Down syndrome: orthopedic problems

Down syndrome: orthopedic problems

Poor muscle tone and ligament laxity contribute to correctable joint problems through physiotherapy or surgical interventions. Down Syndrome results from the presence, either partially or entirely, of an extra chromosome 21 (trisomy 21). Most orthopedic issues observed in children with Down Syndrome stem from poor muscle tone and ligament laxity.

Most Common Disorders:
-Flatfoot
-Patellar dislocation
-Hip instability
-Cervical spine instability

FLAT FOOT


Flatfoot is a typical symptom of Down Syndrome, and its severity varies based on the degree of muscle hypotonia and ligamentous laxity affecting the patient. Treatment is generally conservative, involving the insertion of a semi-rigid insole into regular shoes around the age of 4. The aim is to stabilize the foot and prevent the onset of painful symptoms. In cases where the deformity severely impacts walking or causes pain, surgical treatment can be considered starting from the age of 10. The standard procedure is arthrodesis, involving the insertion of endortheses into the tarsal sinus to lift the arch of the foot.

Arthrodesis restricts joint movements without causing permanent ankylosis. The procedure utilizes endortheses, similar to screws, with a very small surgical incision, approximately 2 cm. The goal of arthrodesis is to restore a physiological alignment between the talus and calcaneus. This alignment must be maintained long enough for the foot bones to remodel during the growth period following the application of the corrective screw. In growing children, the restoration of mutual relationships between bones over time leads to bone restructuring and adaptation of soft tissues, stabilizing the correction even after the removal or absorption of the prosthesis. It is a minimally invasive procedure with a quick recovery.

PATELLAR DISLOCATION


Patellar dislocation is another frequent issue, also attributed to muscle weakness and ligament laxity.
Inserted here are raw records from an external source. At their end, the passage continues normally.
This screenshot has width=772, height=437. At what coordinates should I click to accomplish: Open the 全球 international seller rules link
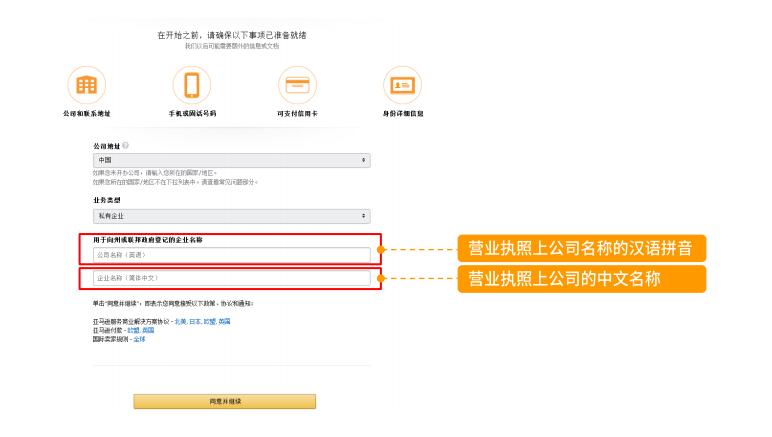point(139,339)
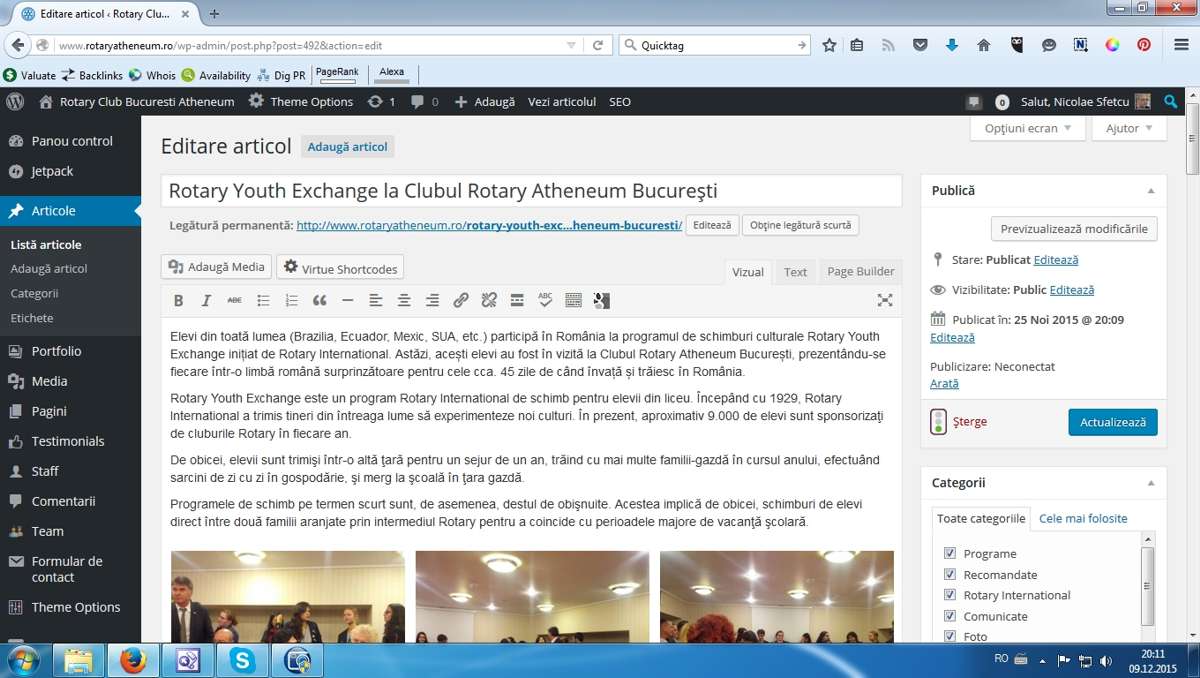Open the Cele mai folosite tab
1200x678 pixels.
click(1083, 519)
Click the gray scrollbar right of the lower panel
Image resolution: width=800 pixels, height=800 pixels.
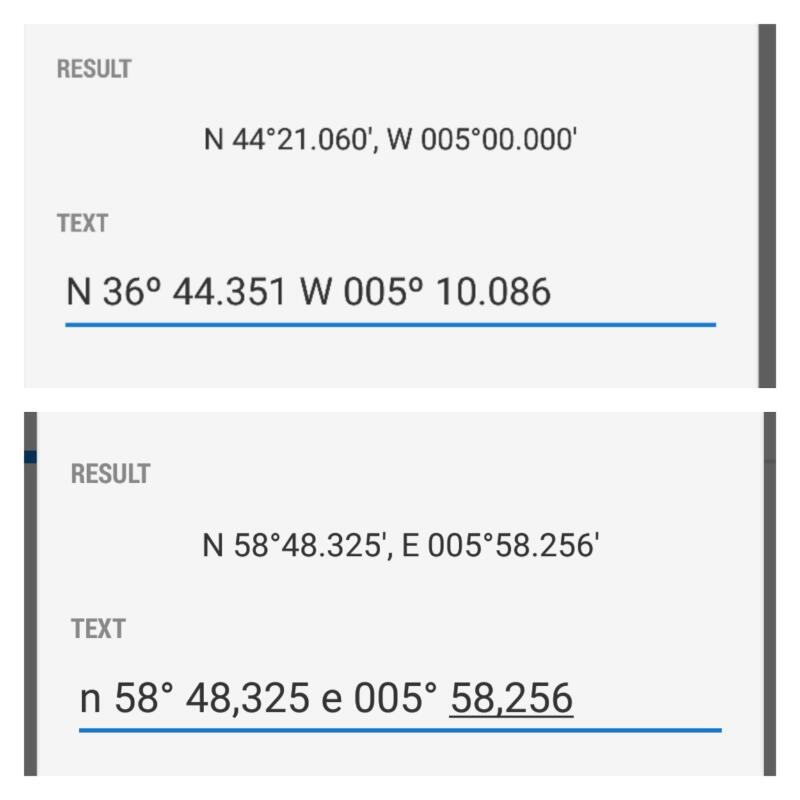click(770, 594)
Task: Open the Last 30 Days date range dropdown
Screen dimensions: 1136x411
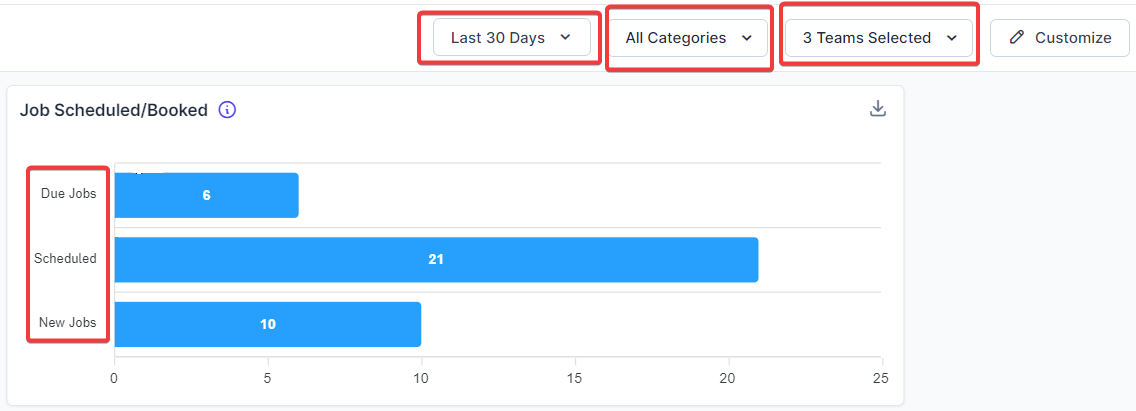Action: [x=511, y=38]
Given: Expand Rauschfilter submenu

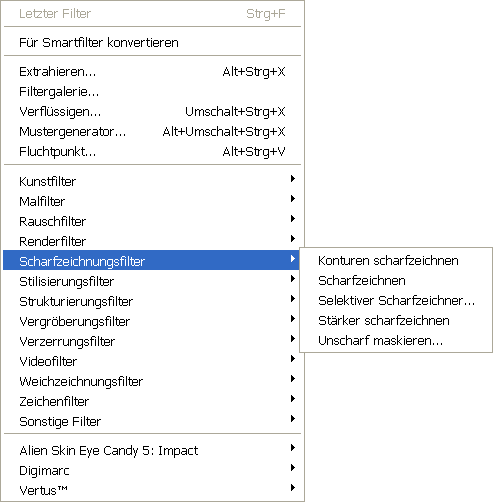Looking at the screenshot, I should pos(152,221).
The weakness of the quadriceps muscle and laxity of its ligaments cause instability of the patella, which tends to shift laterally during knee flexion-extension. This situation creates knee instability with a tendency to fall. Displacement of the patella from its normal position results in rubbing against the femur, leading to cartilage wear and the onset of pain. In initial stages, treatment is conservative, using physiotherapy exercises to realign the patella by strengthening thigh muscles. In cases of clear dislocation, surgical treatment involves realigning the patella by tensioning the structures responsible for keeping it in place through muscle and ligament plastic surgery.

HIP INSTABILITY


Muscle hypotonia and laxity of the ligaments and capsules containing the hip joint cause instability in this articulation. Frequent is the voluntary dislocation by the child with continuous hip jerks leading to joint damage. Initial treatment is conservative, aiming to stabilize the joint through muscle reinforcement obtained through sports and physiotherapy. Psychological support can help the child understand the importance of not intentionally dislocating the hip. In cases of severe instability with compromised walking, surgical intervention is necessary, involving capsular plastic surgery, often associated with femoral osteotomy.
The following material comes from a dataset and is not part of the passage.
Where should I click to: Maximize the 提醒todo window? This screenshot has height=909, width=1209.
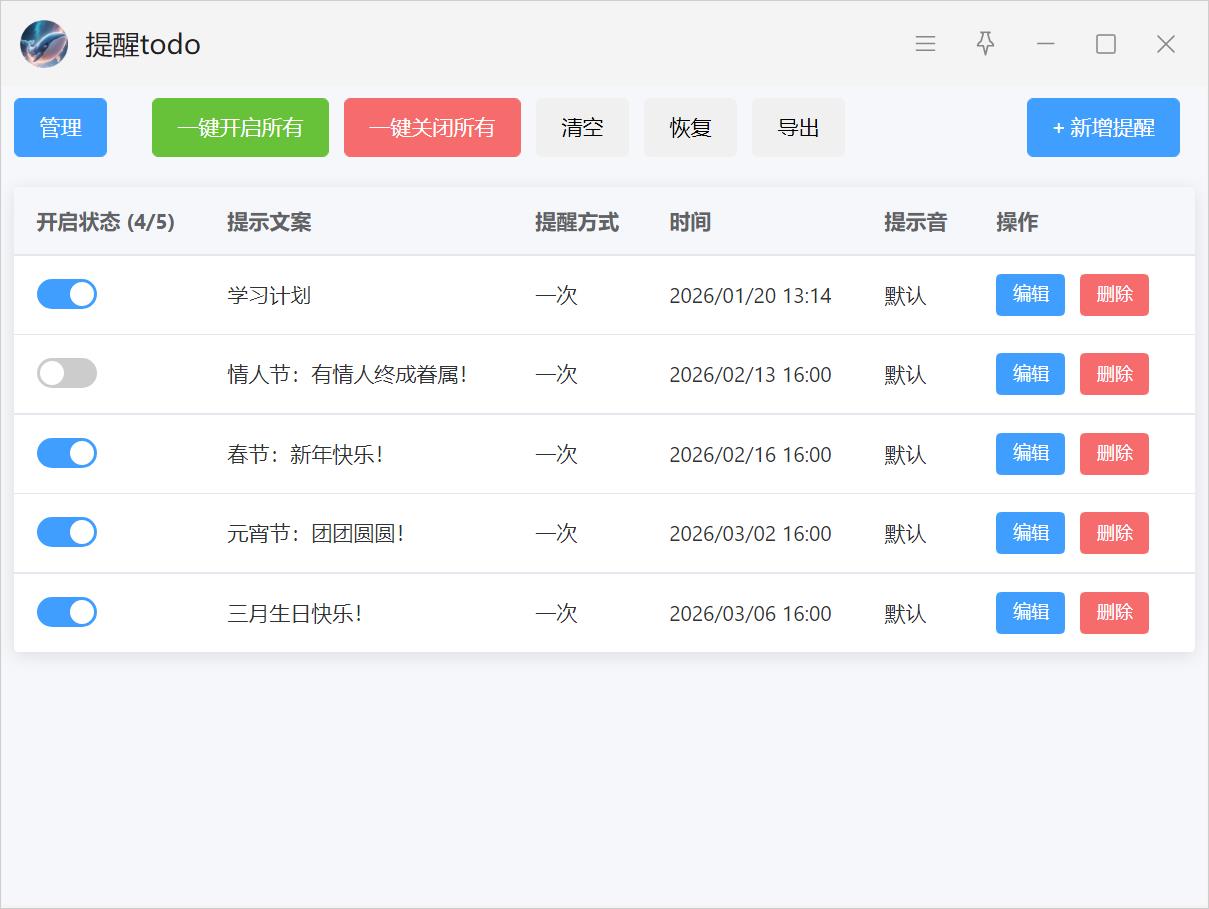[1105, 44]
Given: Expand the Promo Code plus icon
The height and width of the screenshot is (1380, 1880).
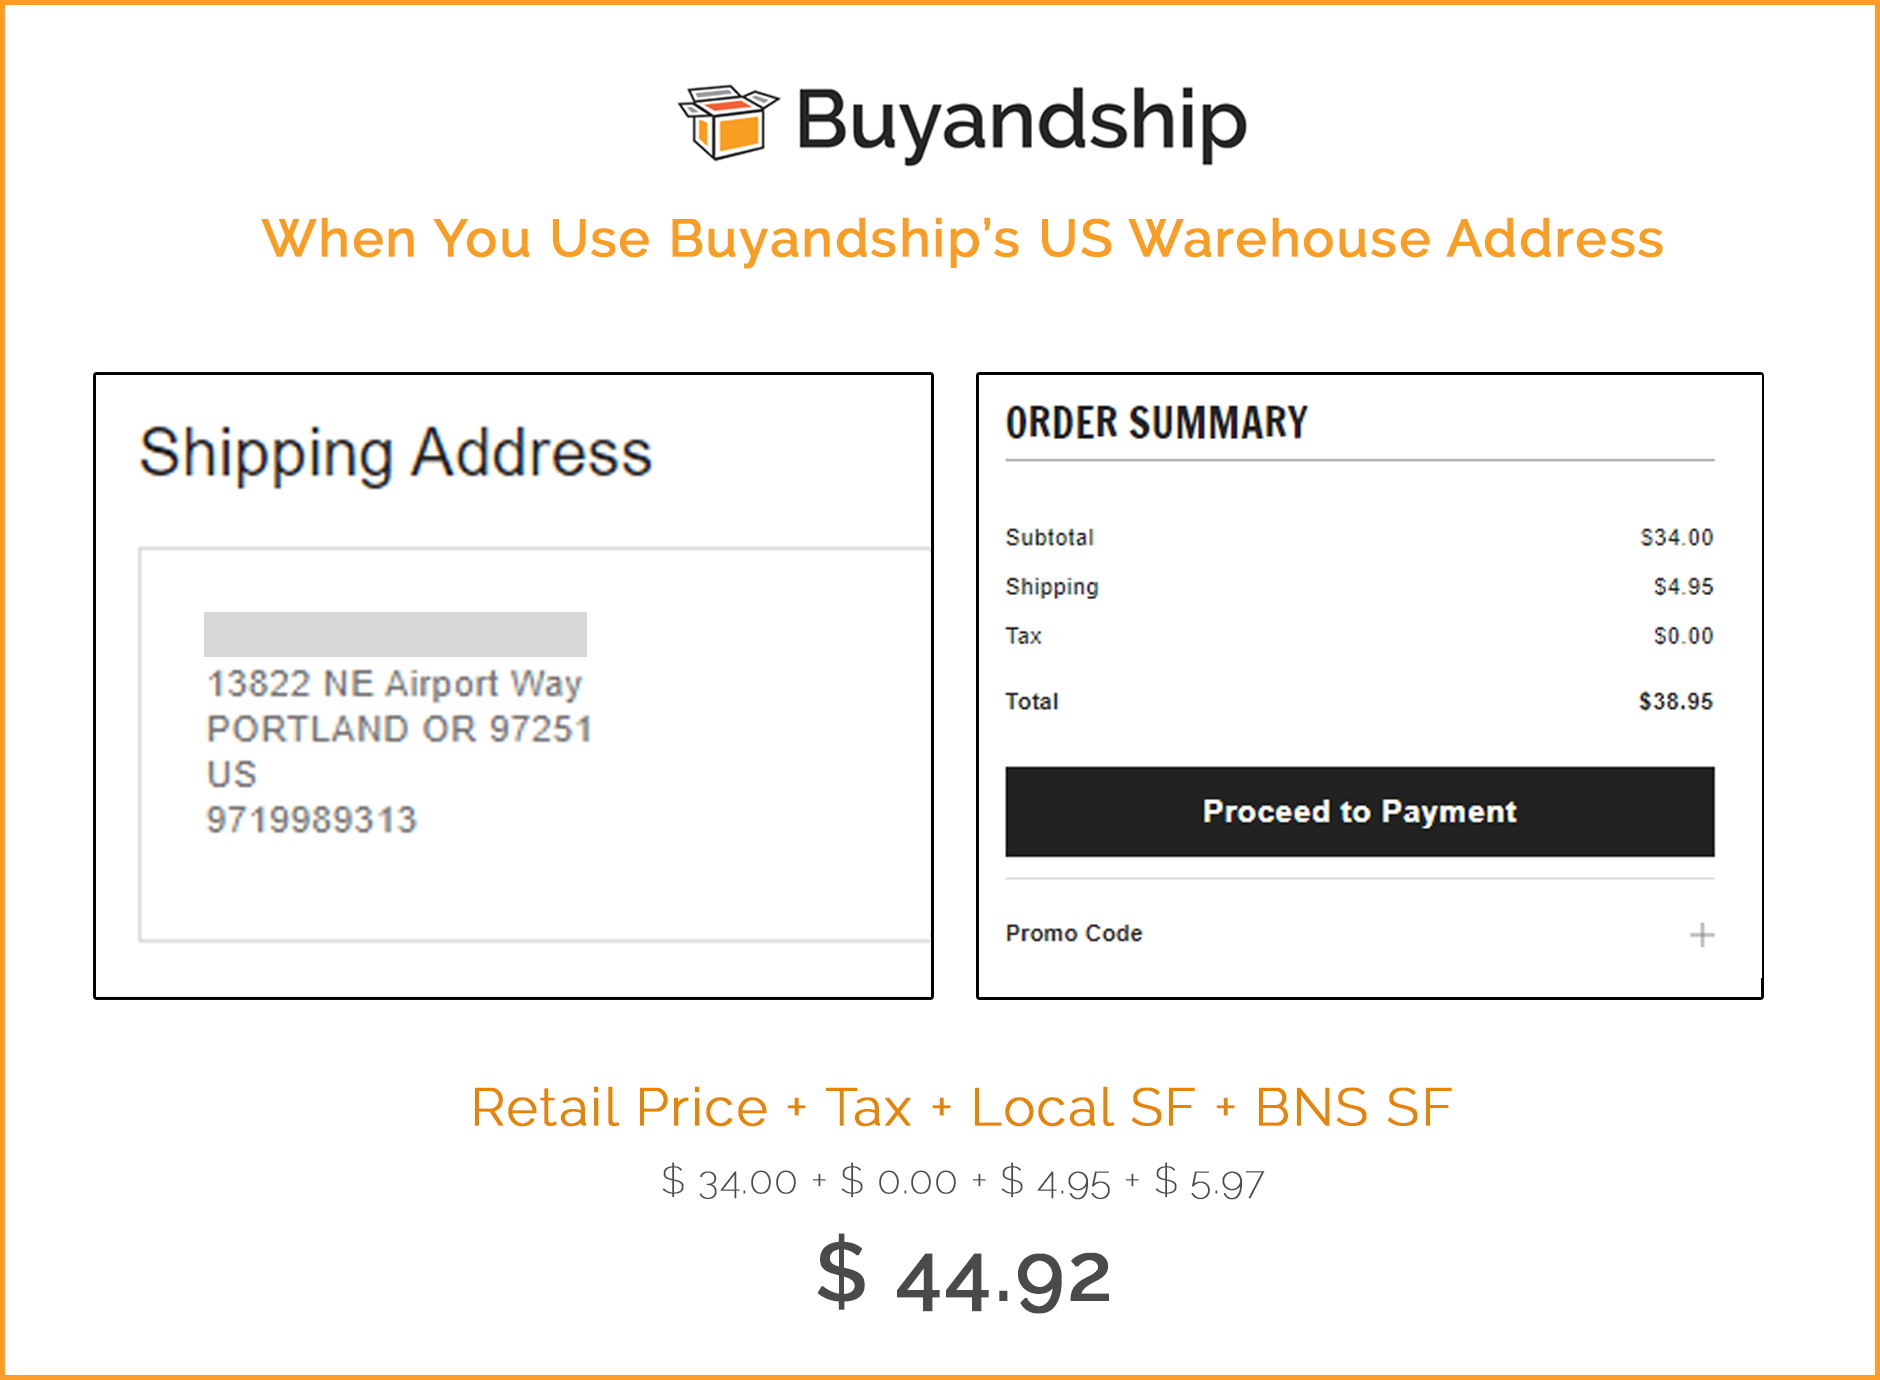Looking at the screenshot, I should 1701,935.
CERVICAL SPINE INSTABILITY


Atlanto-axial instability occurs in about 15% of children with Down Syndrome. The atlanto-axial joint, between the upper end of the spine and the base of the skull, is secured by the first two cervical vertebrae: the atlas and the axis or epistropheus. In individuals with Down Syndrome, ligaments (muscle connections) are "relaxed" or lax. This laxity can lead to atlanto-axial instability, where the joint between the bones is less stable and, if strongly shaken—by trauma, for instance—can damage the spinal cord. Fortunately, only a small number of these children exhibit slippage greater than 10mm or neurological symptoms requiring orthopedic surgery to stabilize the joint (posterior atlanto-axial arthrodesis).

Recent physicians believed that all individuals with Down Syndrome should undergo regular X-rays to check for atlanto-axial instability. This is no longer true. Today, we know that up to 30% of children with Down Syndrome have radiographic signs of atlanto-axial instability, but only 1% will present symptoms and experience neurological issues. It is better to avoid unnecessary exams, take precautions, and consult a doctor immediately if the child shows suspicious symptoms. Among precautions, it is crucial for all children with Down Syndrome to approach high-risk sports for atlanto-axial instability, such as gymnastics, boxing, diving, rugby, and horse riding, with great caution and necessary safety measures. Relaxed ligaments can also contribute to scoliosis.